Maura terpaku dan matanya melebar.
Baru kali ini ia merasakan adegan yang ada di drama secara langsung.
Akhirnya Maura tersenyum malu. Ia meraih asal minuman yang ada di dekatnya.
"Eh, jangan!" Rey merebut minuman yang hampir Maura teguk. "Ini wine, nggak boleh," ungkapnya membuat Maura terkejut. Lalu ada pelayan yang membawa beberapa minuman bewarna orange di tangannya. Rey mengambilnya dan memberi minuman itu pada Maura.
"Ini aja, ini jus jeruk. Aman buat kamu."
Maura tersenyum malu lagi, tetapi senyuman Rey membuat Maura semakin salah tingkah.
Pasalnya, Rey menahan tawa dan rasa geregetannya pada Maura yang menurutnya sangat menggemaskan dengan mulutnya yang penuh makanan sehingga pipi merahnya menggembung.
Maura menghabiskan makanan di mulutnya dan meminum minuman dari Rey dengan perlahan.
Dua wanita yang tadi berdebat dengan Maura mendekat ke arahnya.
"Sorry ya perihal tadi, kita sama sekali nggak tahu kalau lo bukan pelayan."
"Iya, nggak apa-apa," ucap Maura dengan setengah tersenyum.

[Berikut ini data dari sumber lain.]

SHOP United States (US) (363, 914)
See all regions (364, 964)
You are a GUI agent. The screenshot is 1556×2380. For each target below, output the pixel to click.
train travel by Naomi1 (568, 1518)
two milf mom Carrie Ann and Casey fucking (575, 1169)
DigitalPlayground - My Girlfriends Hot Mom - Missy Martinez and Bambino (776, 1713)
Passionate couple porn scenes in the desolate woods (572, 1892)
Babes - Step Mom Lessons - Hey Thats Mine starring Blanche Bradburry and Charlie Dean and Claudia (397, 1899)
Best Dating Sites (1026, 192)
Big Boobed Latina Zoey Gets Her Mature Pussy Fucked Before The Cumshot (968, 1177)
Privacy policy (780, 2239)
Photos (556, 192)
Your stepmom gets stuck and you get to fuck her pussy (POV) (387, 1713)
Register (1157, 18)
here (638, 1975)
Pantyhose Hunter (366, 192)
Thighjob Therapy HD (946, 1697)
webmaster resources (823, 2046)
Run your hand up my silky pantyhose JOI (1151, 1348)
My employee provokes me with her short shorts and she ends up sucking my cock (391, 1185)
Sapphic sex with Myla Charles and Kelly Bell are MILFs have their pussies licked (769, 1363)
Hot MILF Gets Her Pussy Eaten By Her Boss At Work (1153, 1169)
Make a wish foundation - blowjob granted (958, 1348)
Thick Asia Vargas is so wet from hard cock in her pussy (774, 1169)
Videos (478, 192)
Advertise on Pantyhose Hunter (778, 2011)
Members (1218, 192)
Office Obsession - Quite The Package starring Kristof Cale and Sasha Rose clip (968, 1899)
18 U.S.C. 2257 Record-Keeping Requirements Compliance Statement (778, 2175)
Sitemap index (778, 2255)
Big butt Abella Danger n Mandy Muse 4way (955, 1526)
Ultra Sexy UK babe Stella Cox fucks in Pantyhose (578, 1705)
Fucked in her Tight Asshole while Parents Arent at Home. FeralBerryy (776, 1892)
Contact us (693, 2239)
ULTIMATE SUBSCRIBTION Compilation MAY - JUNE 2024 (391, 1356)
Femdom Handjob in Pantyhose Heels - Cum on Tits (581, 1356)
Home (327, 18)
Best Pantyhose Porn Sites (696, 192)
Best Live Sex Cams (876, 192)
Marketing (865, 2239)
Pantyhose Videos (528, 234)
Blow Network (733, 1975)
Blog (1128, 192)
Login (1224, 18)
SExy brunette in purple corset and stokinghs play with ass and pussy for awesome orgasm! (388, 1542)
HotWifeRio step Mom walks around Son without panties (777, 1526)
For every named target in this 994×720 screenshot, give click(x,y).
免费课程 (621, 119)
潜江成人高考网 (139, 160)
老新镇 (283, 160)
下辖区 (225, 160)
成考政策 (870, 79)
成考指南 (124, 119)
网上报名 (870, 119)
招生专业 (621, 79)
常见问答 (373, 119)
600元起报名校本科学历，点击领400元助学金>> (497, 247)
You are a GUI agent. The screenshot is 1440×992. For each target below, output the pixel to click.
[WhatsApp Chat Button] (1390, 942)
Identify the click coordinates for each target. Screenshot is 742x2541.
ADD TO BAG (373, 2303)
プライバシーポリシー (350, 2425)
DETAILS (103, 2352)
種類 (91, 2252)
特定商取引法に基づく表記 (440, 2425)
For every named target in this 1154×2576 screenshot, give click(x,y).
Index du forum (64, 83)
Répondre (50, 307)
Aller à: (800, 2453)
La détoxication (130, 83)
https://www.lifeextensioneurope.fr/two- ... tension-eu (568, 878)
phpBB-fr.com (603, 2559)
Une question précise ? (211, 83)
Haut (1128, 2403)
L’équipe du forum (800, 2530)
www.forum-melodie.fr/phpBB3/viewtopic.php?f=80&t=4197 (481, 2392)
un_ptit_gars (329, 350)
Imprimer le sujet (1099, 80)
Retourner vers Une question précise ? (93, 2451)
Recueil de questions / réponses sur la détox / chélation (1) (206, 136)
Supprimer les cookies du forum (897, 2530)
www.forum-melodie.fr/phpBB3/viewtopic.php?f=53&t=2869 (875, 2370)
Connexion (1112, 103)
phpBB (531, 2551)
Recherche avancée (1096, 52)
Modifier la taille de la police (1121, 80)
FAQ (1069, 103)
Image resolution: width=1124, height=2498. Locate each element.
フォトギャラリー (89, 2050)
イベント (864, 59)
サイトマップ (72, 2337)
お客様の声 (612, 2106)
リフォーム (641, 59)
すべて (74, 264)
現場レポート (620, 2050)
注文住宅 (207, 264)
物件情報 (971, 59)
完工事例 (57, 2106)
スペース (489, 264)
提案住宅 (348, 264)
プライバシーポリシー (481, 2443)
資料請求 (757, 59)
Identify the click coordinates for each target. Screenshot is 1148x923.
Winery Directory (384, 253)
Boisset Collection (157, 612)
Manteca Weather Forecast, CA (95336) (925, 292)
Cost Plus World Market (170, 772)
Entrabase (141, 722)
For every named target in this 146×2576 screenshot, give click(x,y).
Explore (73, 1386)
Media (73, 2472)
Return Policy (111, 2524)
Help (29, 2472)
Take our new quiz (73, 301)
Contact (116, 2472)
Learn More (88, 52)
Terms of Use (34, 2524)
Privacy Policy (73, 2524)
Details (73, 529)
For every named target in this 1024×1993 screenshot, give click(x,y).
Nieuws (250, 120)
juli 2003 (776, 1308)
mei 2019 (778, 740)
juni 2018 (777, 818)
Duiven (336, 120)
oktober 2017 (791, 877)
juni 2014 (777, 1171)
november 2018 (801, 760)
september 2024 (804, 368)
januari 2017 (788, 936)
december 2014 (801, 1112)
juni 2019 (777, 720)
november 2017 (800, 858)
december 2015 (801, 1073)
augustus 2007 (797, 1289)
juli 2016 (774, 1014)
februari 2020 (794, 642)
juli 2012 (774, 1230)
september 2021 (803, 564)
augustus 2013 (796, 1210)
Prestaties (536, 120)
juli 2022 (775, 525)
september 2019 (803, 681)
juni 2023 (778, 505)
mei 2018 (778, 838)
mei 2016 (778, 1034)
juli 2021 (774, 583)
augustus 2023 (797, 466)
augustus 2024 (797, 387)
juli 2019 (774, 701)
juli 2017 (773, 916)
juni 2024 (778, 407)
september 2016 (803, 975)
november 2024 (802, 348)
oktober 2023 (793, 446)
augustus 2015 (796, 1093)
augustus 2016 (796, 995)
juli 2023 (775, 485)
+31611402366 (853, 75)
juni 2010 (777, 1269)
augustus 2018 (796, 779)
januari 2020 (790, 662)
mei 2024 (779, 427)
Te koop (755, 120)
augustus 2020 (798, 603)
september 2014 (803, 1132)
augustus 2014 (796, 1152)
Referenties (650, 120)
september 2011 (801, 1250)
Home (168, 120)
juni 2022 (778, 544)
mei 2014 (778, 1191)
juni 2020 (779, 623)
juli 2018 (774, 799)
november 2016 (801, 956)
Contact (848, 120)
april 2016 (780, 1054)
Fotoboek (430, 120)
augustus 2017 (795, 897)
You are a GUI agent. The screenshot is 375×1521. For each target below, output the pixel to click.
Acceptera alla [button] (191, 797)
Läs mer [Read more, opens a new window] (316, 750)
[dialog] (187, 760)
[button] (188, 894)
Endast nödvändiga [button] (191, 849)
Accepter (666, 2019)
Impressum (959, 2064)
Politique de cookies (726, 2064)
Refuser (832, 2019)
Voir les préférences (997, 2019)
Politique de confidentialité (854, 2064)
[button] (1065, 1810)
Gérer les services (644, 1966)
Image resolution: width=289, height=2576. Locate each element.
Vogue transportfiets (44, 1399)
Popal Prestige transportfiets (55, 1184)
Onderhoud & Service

"Sorry ya, Rey. Kita sama sekali nggak tahu sebelumnya kalau ternyata dia cewek lo."
Maura terbatuk-batuk.
"Lo serius kan dia cewek lo?"
Rey melirik Maura sebentar dan tiba-tiba meraih tangannya. "Iya, dia cewek gue," ucapnya.
----
Ekspresi Maura dalam hati.
"Antara kaget, gak percaya, salting, pengen teriak jerit-jerit guling-guling."
-Maura, si cewek heboh, pecinta drakor, dan suka berkata kasar.